Pick out and copy each line of the listing below that contains the word "should".
--- start of DATA FOR THE TASK ---
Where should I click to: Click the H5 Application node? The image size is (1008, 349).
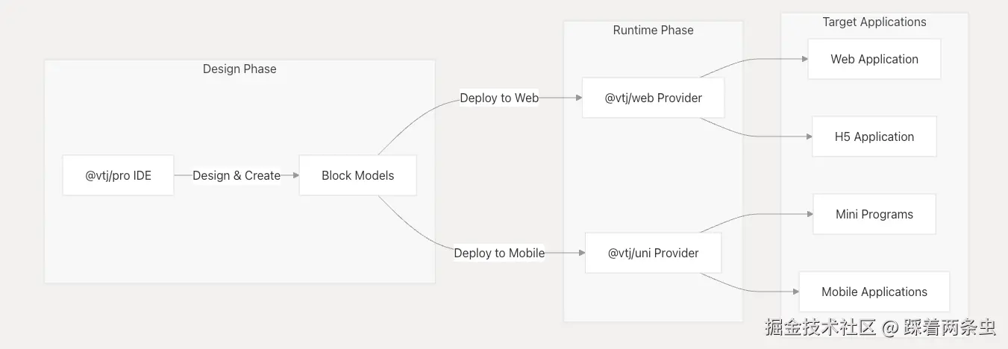(874, 136)

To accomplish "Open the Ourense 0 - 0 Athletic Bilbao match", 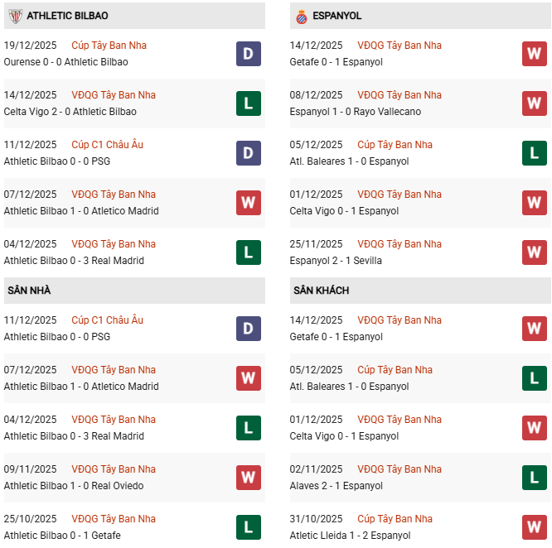I will (65, 62).
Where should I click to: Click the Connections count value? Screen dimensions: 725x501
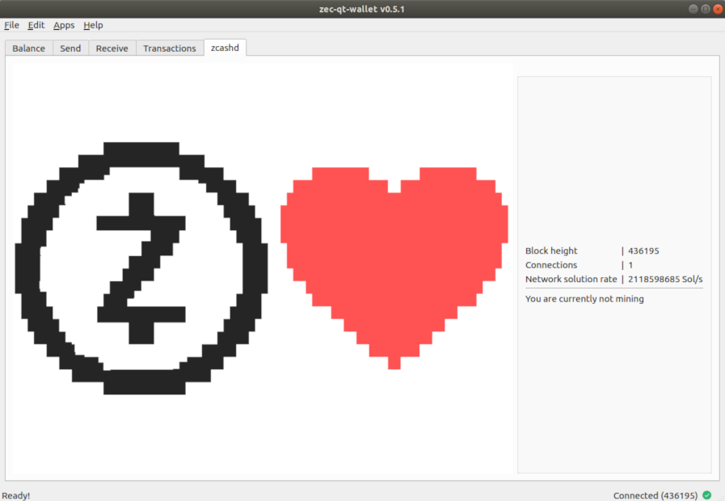pyautogui.click(x=630, y=265)
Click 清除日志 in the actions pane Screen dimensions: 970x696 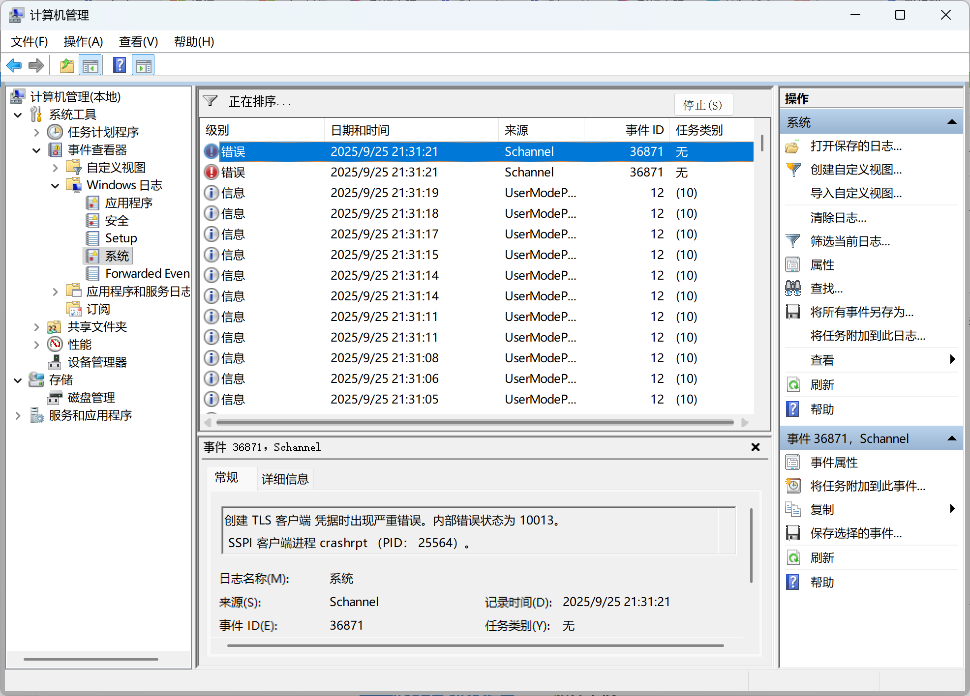(x=838, y=217)
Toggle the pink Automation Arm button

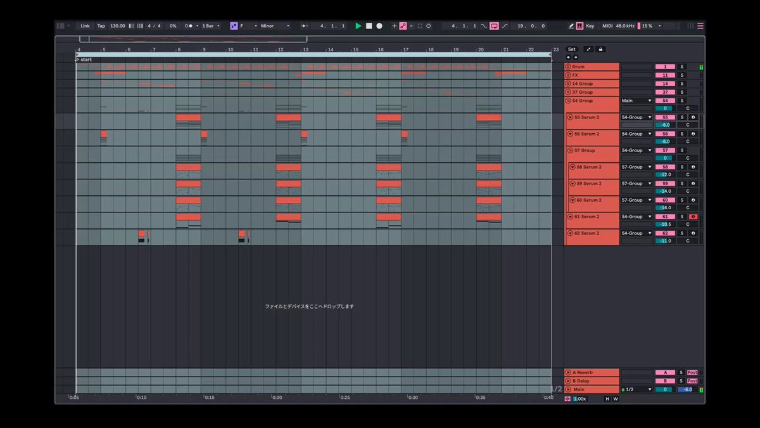403,26
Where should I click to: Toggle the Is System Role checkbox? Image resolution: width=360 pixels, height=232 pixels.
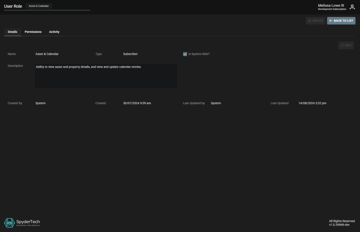tap(185, 54)
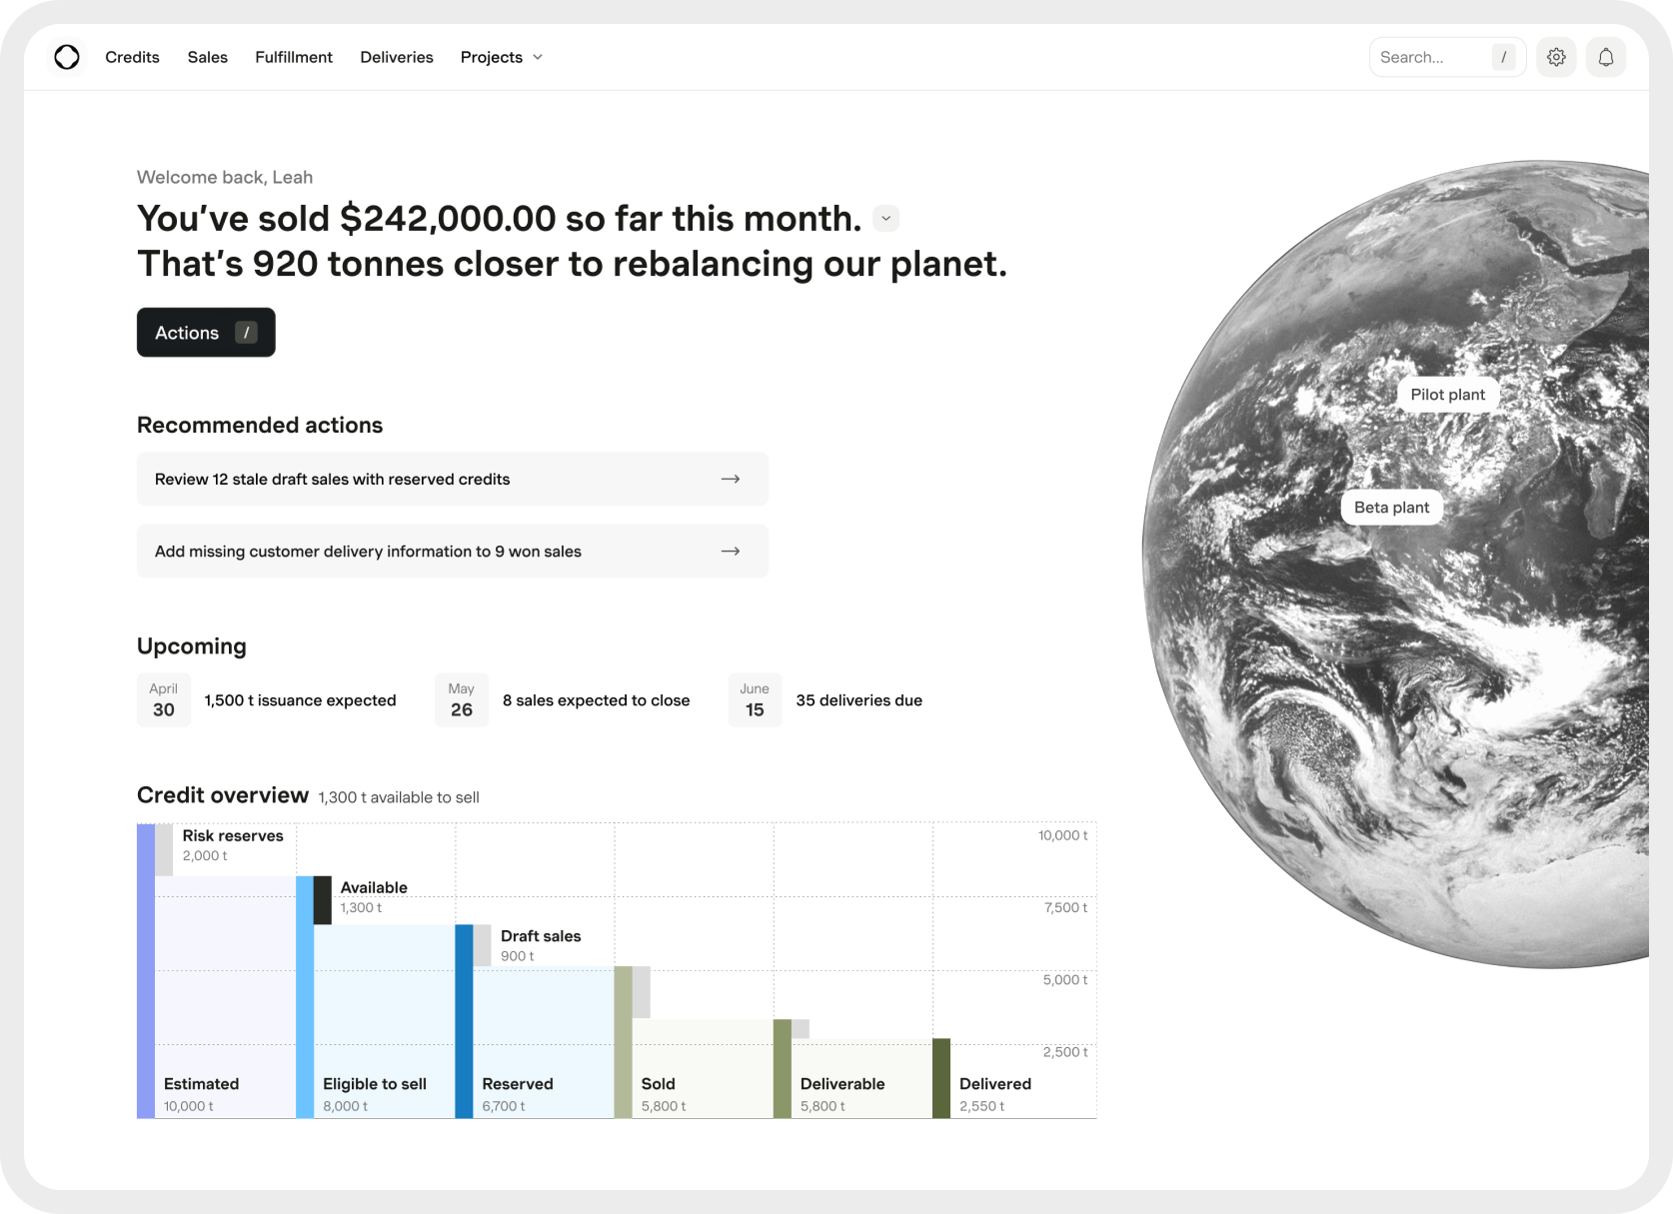
Task: Click the Actions button
Action: click(206, 332)
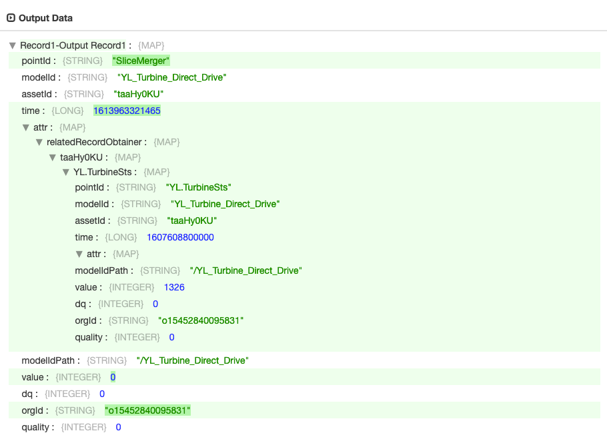Click the assetId value "taaHy0KU"

[x=138, y=94]
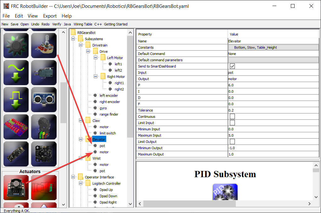Select the analog input icon with green arrow
The width and height of the screenshot is (321, 213).
16,73
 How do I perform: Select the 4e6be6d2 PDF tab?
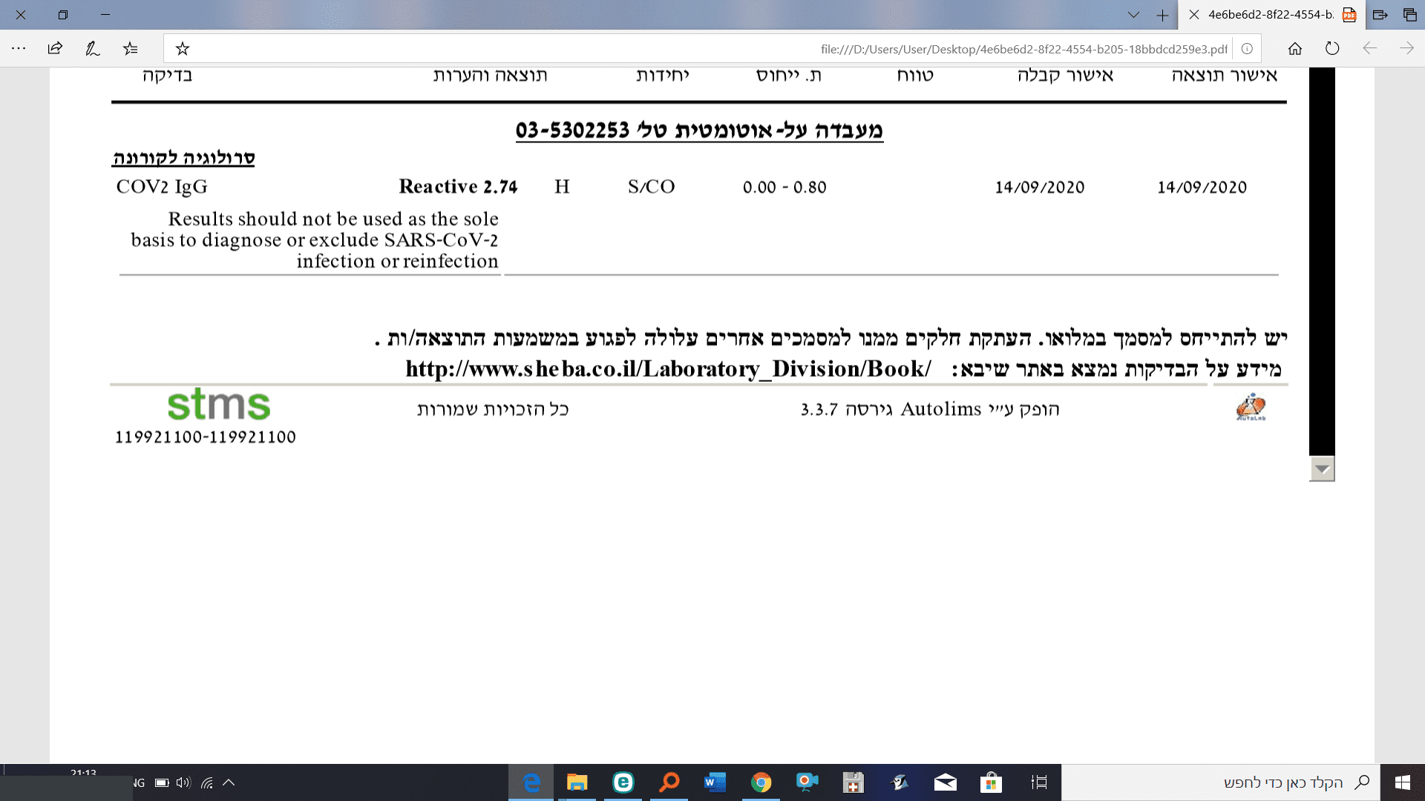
--- end of DATA FOR THE TASK ---
* _COMPLETED EXERCISE_:
Where should I click to: Click the H5 Application node? The image size is (1008, 349).
Where should I click to: Click the Connections count value? Screen dimensions: 725x501
Where should I click to: Toggle the Is System Role checkbox? Image resolution: width=360 pixels, height=232 pixels.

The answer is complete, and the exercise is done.